The particular way in which boys play is on my mind as we approach the feast day of St. John Bosco. I’ve written before about how he became a surrogate father and teacher to hundreds of children, and how he was a master at helping orphaned boys develop into responsible men.
Aleteia writer Philip Kosloski points out that the reason Bosco was so good at raising children was because he was willing to show the kids that he loved them. The way this is done, says Bosco, is by, “taking part in their youthful interests.” With boys especially, he says, participating in their games is essential. “You cannot have love without this familiarity,” he says. When fathers and sons roughhouse they aren’t simply indulging in male aggression for no good purpose. They’re bonding. They’re learning to trust each other. They’re expressing love. The more unorganized the roughhousing is, the better. Playing simply for the sake of playing is a joy all its own, and it’s a powerfully formative experience for young children to play with their parents.

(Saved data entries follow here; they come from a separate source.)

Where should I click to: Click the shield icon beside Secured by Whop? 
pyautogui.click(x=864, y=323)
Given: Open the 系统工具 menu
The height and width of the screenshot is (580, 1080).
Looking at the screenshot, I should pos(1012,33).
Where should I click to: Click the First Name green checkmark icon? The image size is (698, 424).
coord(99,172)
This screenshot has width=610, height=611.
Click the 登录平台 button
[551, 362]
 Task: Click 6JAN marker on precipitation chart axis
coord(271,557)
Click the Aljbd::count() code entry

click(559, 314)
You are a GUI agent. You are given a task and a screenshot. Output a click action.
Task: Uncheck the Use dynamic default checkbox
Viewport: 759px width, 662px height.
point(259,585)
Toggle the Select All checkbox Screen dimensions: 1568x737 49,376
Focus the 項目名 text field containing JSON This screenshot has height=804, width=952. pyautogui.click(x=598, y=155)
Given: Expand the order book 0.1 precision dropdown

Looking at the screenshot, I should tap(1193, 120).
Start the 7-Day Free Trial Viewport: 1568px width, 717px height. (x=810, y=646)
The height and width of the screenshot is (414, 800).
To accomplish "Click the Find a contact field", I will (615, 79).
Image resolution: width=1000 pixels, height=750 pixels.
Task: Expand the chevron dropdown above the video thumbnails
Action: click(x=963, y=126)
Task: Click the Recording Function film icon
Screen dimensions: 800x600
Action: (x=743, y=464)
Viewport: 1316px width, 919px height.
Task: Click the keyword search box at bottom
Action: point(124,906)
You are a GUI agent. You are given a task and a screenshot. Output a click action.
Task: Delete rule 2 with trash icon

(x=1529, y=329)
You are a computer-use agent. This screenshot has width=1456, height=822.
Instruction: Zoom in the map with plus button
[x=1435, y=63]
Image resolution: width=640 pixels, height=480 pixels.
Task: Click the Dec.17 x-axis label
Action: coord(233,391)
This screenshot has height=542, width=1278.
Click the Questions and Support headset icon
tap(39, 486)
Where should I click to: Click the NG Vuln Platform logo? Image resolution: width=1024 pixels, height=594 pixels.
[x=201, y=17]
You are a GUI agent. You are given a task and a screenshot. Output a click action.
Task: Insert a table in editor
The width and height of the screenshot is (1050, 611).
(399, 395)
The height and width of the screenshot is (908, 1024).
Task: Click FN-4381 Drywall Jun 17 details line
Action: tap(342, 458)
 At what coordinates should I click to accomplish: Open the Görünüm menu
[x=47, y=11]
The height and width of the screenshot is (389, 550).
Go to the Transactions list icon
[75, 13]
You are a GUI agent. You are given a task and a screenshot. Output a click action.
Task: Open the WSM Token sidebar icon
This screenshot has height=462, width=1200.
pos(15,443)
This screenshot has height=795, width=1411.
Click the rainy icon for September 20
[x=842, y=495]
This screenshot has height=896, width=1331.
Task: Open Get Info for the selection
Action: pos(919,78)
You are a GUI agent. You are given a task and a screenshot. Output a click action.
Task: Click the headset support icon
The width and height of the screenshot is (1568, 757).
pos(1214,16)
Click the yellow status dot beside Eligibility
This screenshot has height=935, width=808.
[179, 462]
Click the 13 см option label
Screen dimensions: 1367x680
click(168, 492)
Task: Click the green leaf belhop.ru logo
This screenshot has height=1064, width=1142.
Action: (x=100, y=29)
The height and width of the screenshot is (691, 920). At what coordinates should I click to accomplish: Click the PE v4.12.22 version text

It’s also important that children have unorganized time to play with each other. No parents. No teachers. No coaches. No predetermined game or rules for how a game ought to be played. This is something that Bosco also understood, often sending his boys out to organize their own games and harmless mischief once their chores were done. Unorganized play of this type seems to be more rare than it used to be, and more and more children’s activities take place under the direction of an adult. I often see parents telling their kids how to play at the playground, organizing closely monitored play dates, and placing their children into an ever-expanding schedule of organized sports and other activities. Here’s the shocking truth – none of those activities truly counts as play.
Dr. Peter Gray, author of the book Free to Learn: Why Unleashing the Instinct to Play Will Make Our Children Happier, More Self-Reliant, and Better Students for Life, lists five criteria for defining play. Here they are:
- Self-chosen and self-directed
- Done for its own sake and not an outside reward
- Has some sort of rules/structure
- Has an element of imagination
- Conducted in an alert frame of mind
You can see that organized sports doesn’t qualify because it isn’t self-directed. This doesn’t mean that our children shouldn’t be playing sports and learning from a coach, but it does mean that organized sports cannot take the place of other forms of play. It’s important for our kids to be able to imagine new games, and to learn how to cooperate with other children to organize their own game. The rules of whatever game they invent may be creative and complicated, or the kids may simply choose to climb a tree and pretend to be monkeys. It doesn’t really matter. Just like when wrestling with dad, kids simply need time to bond with friends, to pretend, to fight and make-up, even to be bored.
Play, even something as basic as roughhousing, builds social intelligence and becomes the basis for developing friendships or parent-child bonding. The activity itself isn’t so important, because that isn’t the point. Rather, it’s all about the precious opportunity for us to be together simply because we like each other.
I have to admit, I still don’t think I could beat my dad in wrestling.